Our communities are currently facing very serious threats to our health and safety. The Agricultural Commissioner's office, the California Department of Pesticides, and the California Department of Food and Agriculture are allowing untested and in some cases documented dangerous chemicals to be used in the air and soil in our neighborhoods. The aerial spraying for the Light Brown Apple Moth which occurred over the coastal Monterey Peninsula towns had residents genuinely terrified for their families and pets.

There was not enough public information or process to satisfy the many questions and fears that were unleashed. The chemicals had not been tested for aerial spaying for their impact on public health. Incredibly, it wasn't even known if the spray would protect the crops from the moth.

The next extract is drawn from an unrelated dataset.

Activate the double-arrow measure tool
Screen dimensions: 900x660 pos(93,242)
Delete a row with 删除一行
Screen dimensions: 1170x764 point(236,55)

There was less outcry, but probably more danger, for the residents of Moss Landing who will be subject to seven applications of highly toxic and lethal pesticides on farmland adjacent to their homes. In this case, the neighbors had lived amicably for years near artichoke crops on which low levels of chemicals were used.

When the property changed hands, the new grower, Springfield Farms, requested and received an emergency permit to use

Methyl bromide, a Class 1 toxic drug responsible for 20 deaths since 1985;

Telone, identified by the state of California to cause cancer; and

Chloropicrin, also a Class 1 toxin which is a tear gas and can cause injury or death through respiratory problems.

These chemicals were applied as soil fumigants to grow strawberries, even though the grower was not required to produce a study or evidence that there were even fungi, diseases, or nematodes in the soil. Why growing strawberries instead of artichokes is an emergency was not disclosed.

These abuses and reckless disregard for human life and safety will continue unless members contact politicians and agencies and let them know that these practices will not be tolerated. Assembly member John Laird was very responsive to public concerns about the apple moth spraying. More needs to be done before our communities are safe from widespread application of these chemicals.